GIVEN INSTRUCTION A: In the text about Kaggalipura, what tree is the village named after?
GIVEN INSTRUCTION B: Format each line of the records below as one string in a JSON list, skipping blank lines. Leave the pictures out of the answer.

GIVEN PASSAGE:

****************

Kaggalipura is a village along Kanakapura Road on the outskirts of Bangalore, in the southern state of Karnataka, India. Kaggalipura is located on the Bangalore-Coimbatore National Highway 948, around 20 km south of Bangalore. The village is named after the Kaggali tree (Acacia catechu), which grows in abundance locally. The village was established after clearing several Kaggali trees from the area, hence the name Kaggalipura. 

Kaggalipura is 23 km from Majestic Bus Station in Bangalore and 13 km from Uttarahalli. It is 16 km from Banashankari Temple, 17 km from Global Village Tech Park in Rajarajeshwari Nagar, 18 km from Kengeri via NICE Road, 21 km from Electronic City, 16 km from Meenakshi Mall o Bannerghatta Road and 1.5 km from Sri Sri Ravishankar Ashram. Hindus are the largest religious group in the village with their gramadevate (village deity) being Patallamma Devi.

****************

RECORDS PROVIDED:

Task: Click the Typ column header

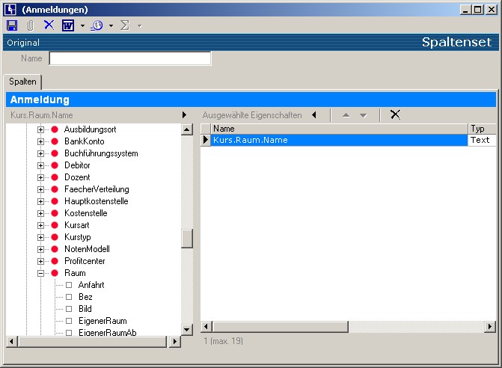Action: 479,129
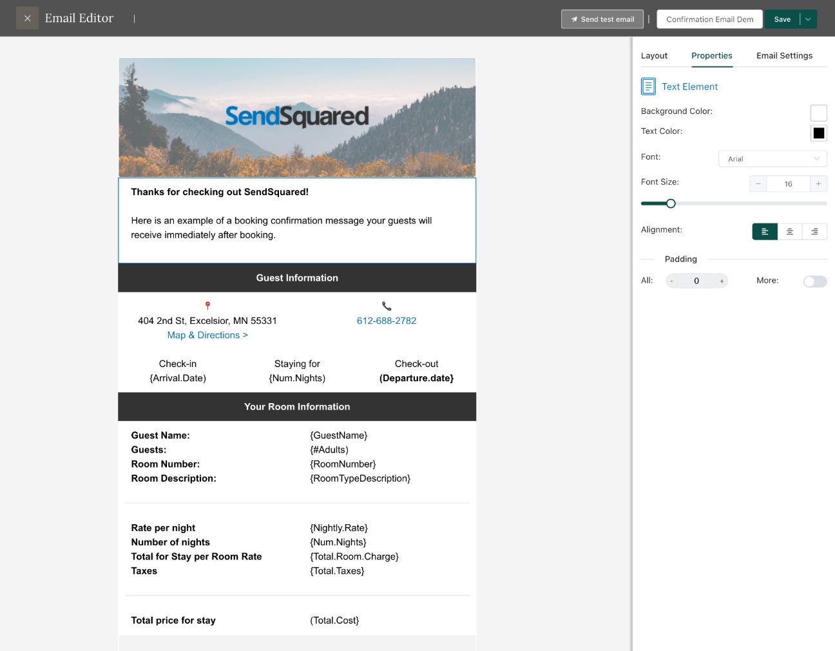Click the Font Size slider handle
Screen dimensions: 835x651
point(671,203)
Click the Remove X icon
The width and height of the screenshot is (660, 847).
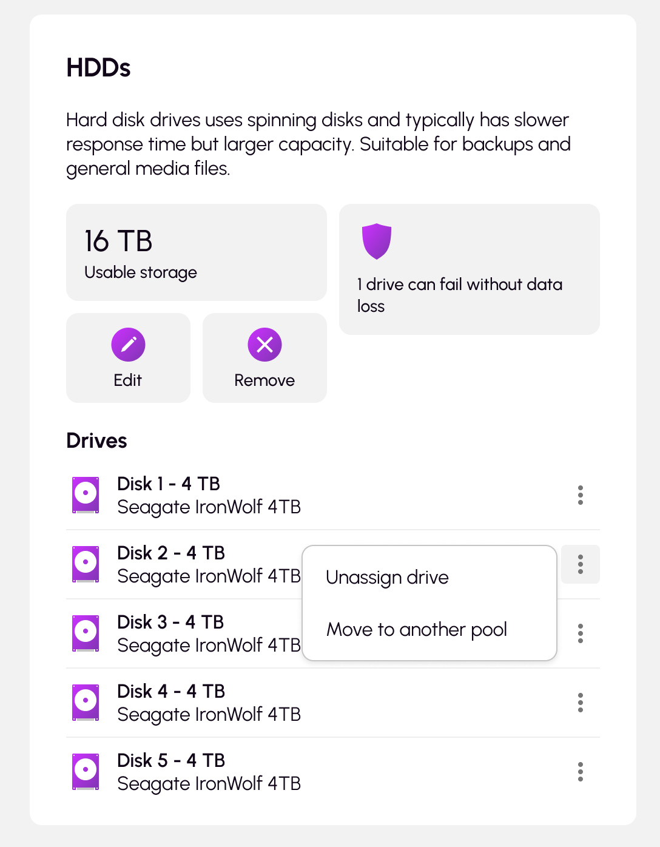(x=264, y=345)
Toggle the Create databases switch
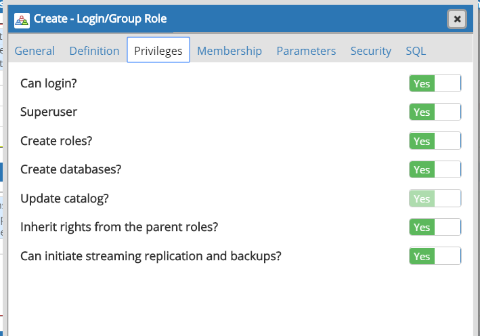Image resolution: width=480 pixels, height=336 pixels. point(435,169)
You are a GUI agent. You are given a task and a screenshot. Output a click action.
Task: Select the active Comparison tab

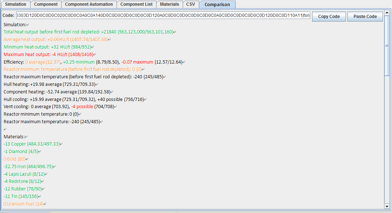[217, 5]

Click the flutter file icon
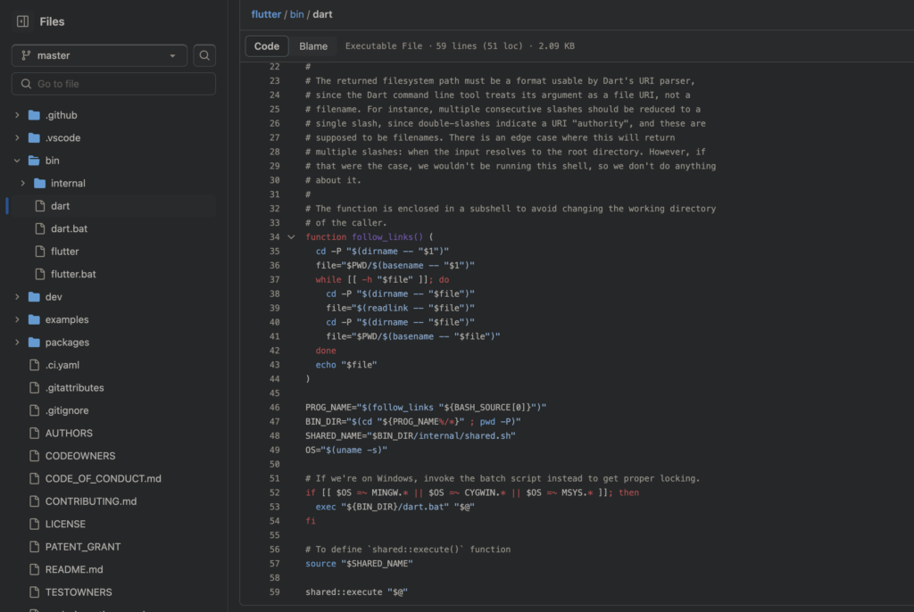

****************

EXPECTED OUTPUT A: The Kaggali tree (Acacia catechu).

EXPECTED OUTPUT B:
[
  "Task: Click the Typ column header",
  "Action: 479,129",
  "Click the Font Size slider handle",
  "Screen dimensions: 835x651",
  "point(671,203)",
  "Click the Remove X icon",
  "The width and height of the screenshot is (660, 847).",
  "(x=264, y=345)",
  "Toggle the Create databases switch",
  "Image resolution: width=480 pixels, height=336 pixels. point(435,169)",
  "You are a GUI agent. You are given a task and a screenshot. Output a click action.",
  "Task: Select the active Comparison tab",
  "[217, 5]",
  "Click the flutter file icon"
]